Three years after the initial office exodus, the debate between employees and employers regarding a return to the office continues. Recently, however, we’ve seen more leaders across various sectors initiate the call to return to the office in what appears to be a shifting of the tides.

Whether fully remote, hybrid, or in-office, the end goal of a company is the same: putting forward the best work to advance its employees and organization. But with increased economic concerns entering the new year, the stakes undoubtedly feel higher—and executives can feel the heat.

An Ongoing Game of Tug of War: Bridging the Disconnect  

Since sending employees home, companies have engaged in an ongoing game of tug of war trying to get them back. Throughout the previous two years, trends such as the great resignation have reshaped traditional workplace norms, providing employees with greater power regarding flexibility and where they’re allowed to work. Yet, amidst recession worries, the tides are beginning to change as more and more leaders are turning their backs on a fully-remote work model—and can we blame them?

If the corporate world teaches us anything, it’s that work is social. When teams are together and working on solving issues at hand collaboratively, there is a sense of connection and togetherness that is poorly replicated over a screen. When this connection is lost, it opens the door for further issues regarding productivity, employee retention, and a company’s overall culture.

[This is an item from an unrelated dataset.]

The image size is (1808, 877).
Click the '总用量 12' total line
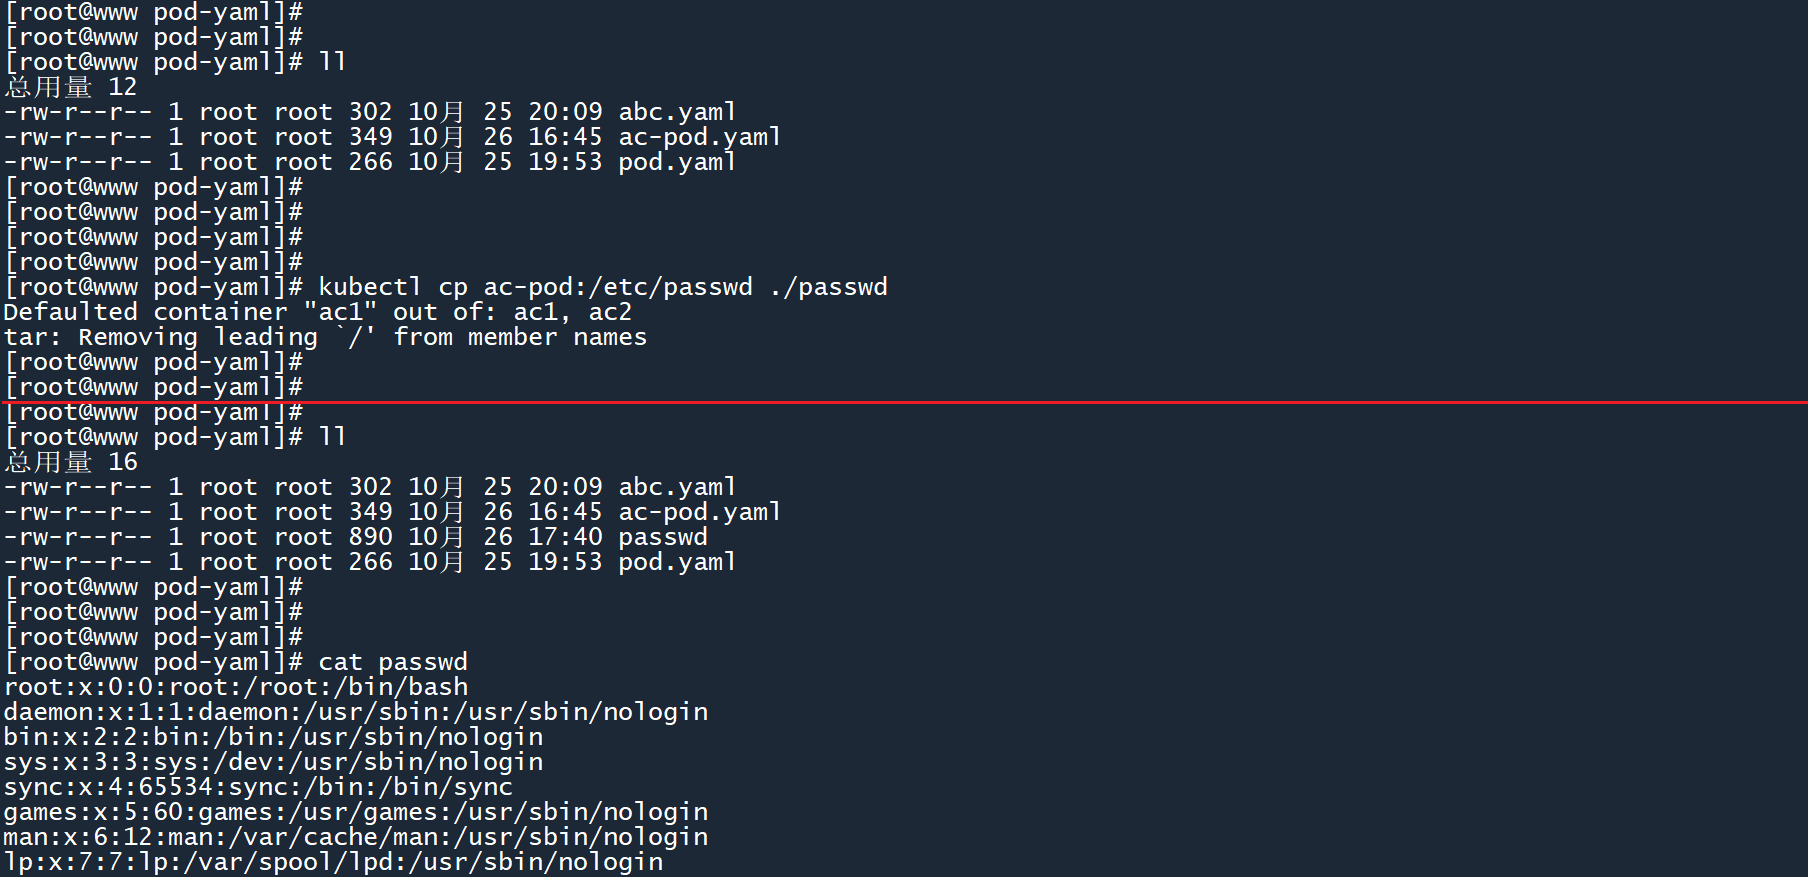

In business, “nothing can replace the ability to connect, observe, and create with peers that come from being physically together, nor the opportunity to grow professionally by learning from leaders and mentors,” says Disney CEO Bob Iger. And others agree. Alongside Disney, organizations such as Snap, Vanguard, Citigroup, Twitter, Starbucks, Apple, and GM—to name a few—have put forth efforts to get corporate employees back into their offices.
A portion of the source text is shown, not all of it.